1. Show lim Θ/sinΘ=1
Θ->0
(Hint: show sinΘcosΘ <Θ<tanΘ)
I have no idea to do this problem, other than use the squeeze theorem, but i still dont know what to do. any help would be greatly appreciated.
1. Show lim Θ/sinΘ=1
Θ->0
(Hint: show sinΘcosΘ <Θ<tanΘ)
I have no idea to do this problem, other than use the squeeze theorem, but i still dont know what to do. any help would be greatly appreciated.
here is a link to the classical geometric approach in determining this limit ...
http://www.csun.edu/~ac53971/courses/math350/xtra_sine.pdf
I will show my own proof for this.
Proof.
First draw a unit circle, and put a equilateral $\displaystyle n$-polygon in it.
Then from the center of the circle, draw lines to the corners of the polygon.
We see that the center angle $\displaystyle 2\pi$ is divided to $\displaystyle n$, thus all the triangles have $\displaystyle \frac{2\pi}{n}$ as the vertex of the isosceles triangle, and each triangles have the area $\displaystyle \frac{1}{2}\sin\bigg(\frac{2\pi}{n}\bigg)$.
Hence the sum of the areas of the triangles is $\displaystyle A(n):=\frac{n}{2}\sin\bigg(\frac{2\pi}{n}\bigg)$.
We can see that letting $\displaystyle n$ tend to infinity $\displaystyle A(n)$ tends to the are a of the circle $\displaystyle \pi$.
That is
$\displaystyle \lim\limits_{n\to\infty}A(n)=\pi$
or equivalently
$\displaystyle \lim\limits_{n\to\infty}\frac{n}{2\pi}\sin\bigg(\f rac{2\pi}{n}\bigg)=1$.

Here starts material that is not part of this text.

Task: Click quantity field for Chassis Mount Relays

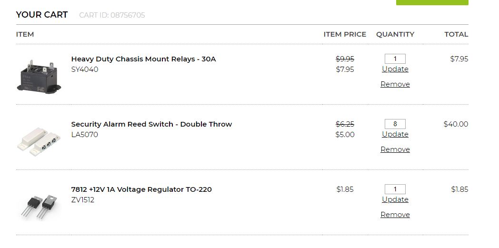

Substitute $\displaystyle m=\frac{2\pi}{n}$, then we see that $\displaystyle m\to0$ as $\displaystyle n\to\infty$, which yields
$\displaystyle \lim\limits_{m\to0}\frac{\sin(m)}{m}=1.$ $\displaystyle \rule{0.3cm}{0.3cm}$
I hope this is helpful.
Note. Here, $\displaystyle m$ travels through rational numbers and since $\displaystyle \lim$ means accumulation, we may think that $\displaystyle m$ travels through reals since it is the closure of rational numbers.